◆ **WHAT TO PRODUCE**
Below are some records. Pull every line that contains the word "computer".

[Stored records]
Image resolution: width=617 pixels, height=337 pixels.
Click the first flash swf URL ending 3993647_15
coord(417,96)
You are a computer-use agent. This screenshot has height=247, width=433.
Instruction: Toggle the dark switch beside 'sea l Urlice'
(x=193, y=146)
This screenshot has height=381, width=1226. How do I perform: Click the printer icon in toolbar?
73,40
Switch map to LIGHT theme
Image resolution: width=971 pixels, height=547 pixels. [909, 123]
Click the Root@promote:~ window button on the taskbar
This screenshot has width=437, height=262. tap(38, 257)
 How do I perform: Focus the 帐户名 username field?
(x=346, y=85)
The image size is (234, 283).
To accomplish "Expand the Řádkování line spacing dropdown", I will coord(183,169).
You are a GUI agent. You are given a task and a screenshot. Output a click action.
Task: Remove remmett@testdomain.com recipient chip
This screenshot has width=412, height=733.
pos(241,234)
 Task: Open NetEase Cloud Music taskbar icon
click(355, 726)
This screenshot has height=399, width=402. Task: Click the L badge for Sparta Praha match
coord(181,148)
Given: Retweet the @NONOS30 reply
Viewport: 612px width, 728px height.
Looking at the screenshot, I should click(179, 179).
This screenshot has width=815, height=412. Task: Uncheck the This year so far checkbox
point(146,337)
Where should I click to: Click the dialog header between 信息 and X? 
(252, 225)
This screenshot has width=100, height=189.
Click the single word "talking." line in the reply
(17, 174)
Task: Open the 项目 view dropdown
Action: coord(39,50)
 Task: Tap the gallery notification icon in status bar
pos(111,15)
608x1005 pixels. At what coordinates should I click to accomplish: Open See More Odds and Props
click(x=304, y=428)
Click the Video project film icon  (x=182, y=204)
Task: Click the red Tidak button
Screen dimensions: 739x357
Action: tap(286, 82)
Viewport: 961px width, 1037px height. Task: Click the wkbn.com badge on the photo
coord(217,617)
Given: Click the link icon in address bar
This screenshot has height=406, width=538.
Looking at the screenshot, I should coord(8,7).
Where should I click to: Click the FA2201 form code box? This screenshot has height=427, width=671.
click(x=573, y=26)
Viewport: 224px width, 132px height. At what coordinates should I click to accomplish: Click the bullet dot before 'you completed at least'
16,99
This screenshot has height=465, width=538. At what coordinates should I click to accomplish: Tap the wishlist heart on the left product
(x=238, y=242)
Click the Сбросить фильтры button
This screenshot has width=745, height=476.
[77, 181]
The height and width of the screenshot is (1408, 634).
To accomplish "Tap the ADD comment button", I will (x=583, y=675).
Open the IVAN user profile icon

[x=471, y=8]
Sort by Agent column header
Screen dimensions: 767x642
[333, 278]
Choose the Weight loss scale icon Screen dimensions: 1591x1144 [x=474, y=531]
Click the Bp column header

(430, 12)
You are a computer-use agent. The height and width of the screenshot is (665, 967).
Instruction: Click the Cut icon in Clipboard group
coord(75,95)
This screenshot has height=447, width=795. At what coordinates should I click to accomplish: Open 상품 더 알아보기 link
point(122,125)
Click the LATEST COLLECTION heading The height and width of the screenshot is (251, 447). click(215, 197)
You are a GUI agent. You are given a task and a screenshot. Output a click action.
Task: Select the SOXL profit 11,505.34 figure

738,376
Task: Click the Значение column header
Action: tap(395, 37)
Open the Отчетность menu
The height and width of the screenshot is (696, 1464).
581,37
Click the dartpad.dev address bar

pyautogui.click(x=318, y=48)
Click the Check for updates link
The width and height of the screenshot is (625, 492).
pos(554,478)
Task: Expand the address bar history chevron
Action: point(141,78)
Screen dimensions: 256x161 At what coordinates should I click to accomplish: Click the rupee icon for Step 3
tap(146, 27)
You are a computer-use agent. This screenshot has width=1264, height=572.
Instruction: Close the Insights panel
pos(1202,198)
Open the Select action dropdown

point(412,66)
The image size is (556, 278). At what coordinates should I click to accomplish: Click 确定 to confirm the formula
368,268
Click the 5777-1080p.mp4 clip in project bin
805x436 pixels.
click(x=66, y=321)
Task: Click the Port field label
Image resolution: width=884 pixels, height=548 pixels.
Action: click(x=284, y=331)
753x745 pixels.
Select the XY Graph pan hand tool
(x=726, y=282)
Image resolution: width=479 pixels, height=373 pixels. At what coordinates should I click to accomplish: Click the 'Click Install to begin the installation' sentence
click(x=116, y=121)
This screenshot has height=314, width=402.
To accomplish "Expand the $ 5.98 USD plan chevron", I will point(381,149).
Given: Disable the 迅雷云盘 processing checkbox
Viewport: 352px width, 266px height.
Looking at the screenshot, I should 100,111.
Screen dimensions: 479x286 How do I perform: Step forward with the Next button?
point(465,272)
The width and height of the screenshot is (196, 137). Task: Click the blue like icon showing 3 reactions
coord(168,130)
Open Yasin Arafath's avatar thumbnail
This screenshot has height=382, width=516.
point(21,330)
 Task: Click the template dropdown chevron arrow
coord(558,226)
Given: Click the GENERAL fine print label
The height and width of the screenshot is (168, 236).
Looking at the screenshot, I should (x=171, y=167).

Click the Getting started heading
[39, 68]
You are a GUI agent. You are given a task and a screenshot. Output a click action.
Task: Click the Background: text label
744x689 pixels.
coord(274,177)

◆ **RESPONSE**
You are a computer-use agent. This screenshot has height=247, width=433.
You are a computer-use agent. The height and width of the screenshot is (665, 967).
You are a computer-use agent. This screenshot has width=1264, height=572.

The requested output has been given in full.